Die Entstehung der direkten Demokratie

Die Entstehung der direkten Demokratie in der Schweiz kann nicht einfach als organische Entwicklung gedeutet werden, die von der vormodernen und mittelälterlichen Landsgemeinde zur Verankerung der Volksrechte wie Referendum und Initiative in den Kantonsverfassungen (1830-1870) und später in der Bundes­verfassung (1874 und 1891) führt.

Diesem Deutungsmuster wird eine alternative Sichtweise entgegengestellt. Sie begreift die Entstehung der direkten Demokratie als Resultat politischer und sozialer Kämpfe und versucht die «soziale Logik» der vielgestaltigen Protestbewegungen zu entschlüsseln.

Im Zentrum stehen die Erfahrungen, Wahrnehmungsweisen, Interessenlagen und Bedürfnisstrukturen der historischen Akteure aus den unteren Gesellschafts­schichten. Diese erscheinen nicht nur als passive Objekte, sondern als Agierende und Reagierende.

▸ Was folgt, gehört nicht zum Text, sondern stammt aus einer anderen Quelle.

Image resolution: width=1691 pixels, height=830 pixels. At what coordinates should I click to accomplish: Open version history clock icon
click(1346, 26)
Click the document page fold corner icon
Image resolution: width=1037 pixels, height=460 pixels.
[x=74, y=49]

Die Studie umfasst den Zeitraum von der Spätaufklärung bis 1874. Der Schwerpunkt liegt auf dieser Zeit, in der sich Ansätze zur repräsentativen und direkten Demokratie parallel entwickeln. Schliesslich wird gezeigt, wie diese plebiszitären Instrumente ausgebaut werden und zur Verankerung des fakultativen Gesetzesreferendums in der revidierten Bundesverfassung von 1874 führen.

Zudem werden die Defizite der schweizerischen Demokratieentwicklung im 20. Jahrhundert aufgezeigt.

(Rolf Graber, Demokratie und Revolten. Die Entstehung der direkten Demokratie in der Schweiz, Zürich, 2017).